**Stored items:**
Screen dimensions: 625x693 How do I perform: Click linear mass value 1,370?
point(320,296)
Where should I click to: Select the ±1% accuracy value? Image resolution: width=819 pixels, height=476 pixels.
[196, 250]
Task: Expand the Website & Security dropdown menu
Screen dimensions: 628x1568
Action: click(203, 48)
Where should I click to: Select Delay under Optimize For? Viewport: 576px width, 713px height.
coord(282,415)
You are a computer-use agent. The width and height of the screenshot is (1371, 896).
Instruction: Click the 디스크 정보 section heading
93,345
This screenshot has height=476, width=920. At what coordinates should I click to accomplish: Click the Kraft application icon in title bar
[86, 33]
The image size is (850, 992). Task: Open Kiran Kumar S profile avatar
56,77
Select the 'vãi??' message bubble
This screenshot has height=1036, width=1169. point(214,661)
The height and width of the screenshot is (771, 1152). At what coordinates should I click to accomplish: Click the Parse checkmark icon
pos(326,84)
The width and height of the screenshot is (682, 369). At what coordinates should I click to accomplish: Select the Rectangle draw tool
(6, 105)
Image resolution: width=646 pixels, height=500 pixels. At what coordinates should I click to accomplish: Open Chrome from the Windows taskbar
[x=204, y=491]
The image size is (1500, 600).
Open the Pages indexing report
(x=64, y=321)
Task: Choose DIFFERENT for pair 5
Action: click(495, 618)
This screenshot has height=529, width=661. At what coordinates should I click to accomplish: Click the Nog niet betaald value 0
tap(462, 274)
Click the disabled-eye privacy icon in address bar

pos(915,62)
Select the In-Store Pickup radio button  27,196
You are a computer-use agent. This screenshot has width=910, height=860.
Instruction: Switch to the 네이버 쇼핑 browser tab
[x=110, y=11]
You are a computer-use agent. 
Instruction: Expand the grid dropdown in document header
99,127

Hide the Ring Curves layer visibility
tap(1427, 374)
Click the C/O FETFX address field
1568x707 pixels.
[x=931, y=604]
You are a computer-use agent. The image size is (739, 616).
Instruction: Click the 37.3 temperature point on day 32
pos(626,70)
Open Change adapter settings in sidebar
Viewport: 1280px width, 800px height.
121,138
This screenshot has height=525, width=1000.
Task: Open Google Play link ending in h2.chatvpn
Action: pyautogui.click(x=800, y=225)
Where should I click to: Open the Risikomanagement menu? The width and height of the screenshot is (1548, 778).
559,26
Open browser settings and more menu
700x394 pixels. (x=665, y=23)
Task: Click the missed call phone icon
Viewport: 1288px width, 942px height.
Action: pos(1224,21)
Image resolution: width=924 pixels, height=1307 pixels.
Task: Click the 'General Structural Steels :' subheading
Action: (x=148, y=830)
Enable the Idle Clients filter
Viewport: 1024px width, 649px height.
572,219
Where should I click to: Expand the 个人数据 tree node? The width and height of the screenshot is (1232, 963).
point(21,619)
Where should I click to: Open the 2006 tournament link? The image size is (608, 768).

**Aim of the task:** If a line of the data contains "computer", copy it out.

**Result for this exercise:**
You are a computer-use agent. The width and height of the screenshot is (1371, 896).
You are a computer-use agent. This screenshot has width=910, height=860.
You are a computer-use agent. 
You are a computer-use agent. The image size is (739, 616).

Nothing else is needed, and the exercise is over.